反铁磁半金属 EuCd2Pn2（Pn = As,Sb）中磁交换诱导的外尔态

由于丰富的拓扑量子效应及巨大的潜在应用价值，拓扑材料逐渐成为凝聚态物理前沿的研究材料体系。其中，作为与石墨烯具有相似电子结构的材料，三维拓扑半金属吸引了越来越多的研究兴趣。目前已知的拓扑半金属大多为非磁性的，而磁性拓扑半金属数量有限，与非磁性拓扑半金属相比较，研究开展的还比较少。磁性与拓扑之间的相互作用能够导致非常规的物理性质，如反常霍尔效应甚至量子反常霍尔效应等。此外，在一些具有特殊磁结构的拓扑半金属中，施加外磁场能够调制其自旋结构，从而影响其拓扑能带结构。在该综述中，笔者将详细介绍利用外磁场在 EuCd2Pn2 (Pn = As, Sb) 反铁磁半金属材料中通过调制自旋结构从而改变晶体结构对称性来诱导拓扑相变。此外，笔者也将简单介绍包括 GdPtBi 和 MnBi2Te4 在内的几个相关材料。该综述中讨论的外磁场调控的磁交换诱导的拓扑相变不仅有望应用于拓扑器件，也有助于为理解磁性与拓扑态之间的紧密关联提供新的线索，对于设计新的磁性拓扑材料有启发意义。综述最后，笔者对发展磁性拓扑半金属做了一些简单展望。

Magnetic exchange induced Weyl states in the antiferromagnetic semimetals EuCd2Pn2 (Pn = As,Sb)

Three-dimensional (3D) topological semimetals (TSMs) have arrested special attentions as 3D analogues to graphene. The TSMs, for example, the Dirac and Weyl semimetals, show an array of intriguing physical properties arising from the electronic band structure topology, which have therefore been under immense investigations. Most of the known TSMs are nonmagnetic, whereas the magnetic TSMs are very few and remain less investigated. The interplay between magnetism and nontrivial topological states can result in exceptional physical properties, such as anomalous or even quantum anomalous Hall effect. In some TSMs with peculiar magnetic structures, the magnetic exchange could be tuned by application of an external magnetic field, which consequently can affect the topological properties.
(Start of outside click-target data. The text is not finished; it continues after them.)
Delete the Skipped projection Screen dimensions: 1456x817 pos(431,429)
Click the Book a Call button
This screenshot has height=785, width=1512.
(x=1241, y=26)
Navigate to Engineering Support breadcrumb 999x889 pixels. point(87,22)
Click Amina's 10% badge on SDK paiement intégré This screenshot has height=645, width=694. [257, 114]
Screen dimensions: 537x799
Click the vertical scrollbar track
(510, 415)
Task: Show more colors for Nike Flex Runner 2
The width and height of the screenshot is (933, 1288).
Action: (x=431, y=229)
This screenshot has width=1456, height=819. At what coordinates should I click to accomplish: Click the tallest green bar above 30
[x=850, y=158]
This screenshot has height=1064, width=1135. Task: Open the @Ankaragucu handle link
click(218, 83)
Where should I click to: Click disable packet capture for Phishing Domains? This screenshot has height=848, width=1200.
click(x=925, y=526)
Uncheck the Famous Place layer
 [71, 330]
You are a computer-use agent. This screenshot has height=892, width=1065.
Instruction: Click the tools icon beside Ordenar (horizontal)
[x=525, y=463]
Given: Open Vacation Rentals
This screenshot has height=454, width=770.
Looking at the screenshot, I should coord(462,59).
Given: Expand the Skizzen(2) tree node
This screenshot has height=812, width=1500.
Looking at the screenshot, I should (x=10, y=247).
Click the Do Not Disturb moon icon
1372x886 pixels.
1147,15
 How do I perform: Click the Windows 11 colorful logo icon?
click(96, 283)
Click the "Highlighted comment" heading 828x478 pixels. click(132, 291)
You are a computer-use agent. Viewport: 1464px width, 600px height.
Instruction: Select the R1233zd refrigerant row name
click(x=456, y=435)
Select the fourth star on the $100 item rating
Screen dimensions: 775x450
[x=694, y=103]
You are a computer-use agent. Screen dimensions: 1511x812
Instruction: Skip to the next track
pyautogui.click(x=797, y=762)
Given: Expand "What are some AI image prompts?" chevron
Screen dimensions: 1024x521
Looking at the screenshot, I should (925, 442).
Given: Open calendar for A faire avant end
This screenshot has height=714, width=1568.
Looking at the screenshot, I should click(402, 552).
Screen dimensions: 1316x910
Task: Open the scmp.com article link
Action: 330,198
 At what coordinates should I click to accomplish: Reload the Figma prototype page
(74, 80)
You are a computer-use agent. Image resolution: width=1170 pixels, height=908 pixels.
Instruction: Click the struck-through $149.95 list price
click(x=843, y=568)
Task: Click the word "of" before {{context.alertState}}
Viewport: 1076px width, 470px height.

We review herein the family of antiferromagnetic semimetals EuCd2Pn2 (Pn = As, Sb) which exhibit topological phase transitions induced by an external magnetic field through tuning the spin structures and hence the structure symmetries that are protecting the topological states. Besides, we will also briefly review several other related materials including the GdPtBi and MnBi2Te4. The herein discussed magnetism induced topological phase transition provides potential use in novel topological devices since the topological states could be conveniently controlled by external magnetic field. Furthermore, it also contributes important clues toward understanding the intimate relation between magnetism and topological states, which are instructive for designing new magnetic topological phases. At the end of this review, we also give a short perspective for the development of the magnetic TSMs.